▶ What is being asked: Lines containing the word "Sommeil" are to be copied from the data below.

▶ Records for processing:

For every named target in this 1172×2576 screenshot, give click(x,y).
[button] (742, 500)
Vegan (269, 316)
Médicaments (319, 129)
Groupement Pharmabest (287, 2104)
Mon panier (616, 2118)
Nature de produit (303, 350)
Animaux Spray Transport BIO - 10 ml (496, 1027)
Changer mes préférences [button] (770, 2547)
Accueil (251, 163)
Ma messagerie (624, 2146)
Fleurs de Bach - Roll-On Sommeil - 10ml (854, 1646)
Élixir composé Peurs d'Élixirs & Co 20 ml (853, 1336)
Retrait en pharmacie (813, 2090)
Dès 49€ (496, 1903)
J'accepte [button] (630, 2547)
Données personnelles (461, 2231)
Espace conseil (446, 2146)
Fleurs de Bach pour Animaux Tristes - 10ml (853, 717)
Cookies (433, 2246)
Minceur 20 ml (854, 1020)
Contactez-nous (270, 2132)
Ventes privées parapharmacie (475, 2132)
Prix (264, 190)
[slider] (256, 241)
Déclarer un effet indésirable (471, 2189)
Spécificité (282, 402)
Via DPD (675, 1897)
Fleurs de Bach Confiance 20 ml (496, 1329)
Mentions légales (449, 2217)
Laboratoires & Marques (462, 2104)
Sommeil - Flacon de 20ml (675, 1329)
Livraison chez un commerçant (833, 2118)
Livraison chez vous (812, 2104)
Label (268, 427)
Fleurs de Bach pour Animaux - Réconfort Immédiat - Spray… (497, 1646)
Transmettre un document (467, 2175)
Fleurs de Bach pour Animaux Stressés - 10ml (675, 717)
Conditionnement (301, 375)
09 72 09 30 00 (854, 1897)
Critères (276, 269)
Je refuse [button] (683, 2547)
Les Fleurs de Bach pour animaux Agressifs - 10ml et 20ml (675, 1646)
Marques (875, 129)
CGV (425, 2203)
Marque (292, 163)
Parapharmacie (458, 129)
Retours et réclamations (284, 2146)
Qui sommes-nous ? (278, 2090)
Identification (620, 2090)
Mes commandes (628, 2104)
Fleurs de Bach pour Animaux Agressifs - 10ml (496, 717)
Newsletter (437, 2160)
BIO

▶ Problem solution:
Fleurs de Bach - Roll-On Sommeil - 10ml (854, 1646)
Sommeil - Flacon de 20ml (675, 1329)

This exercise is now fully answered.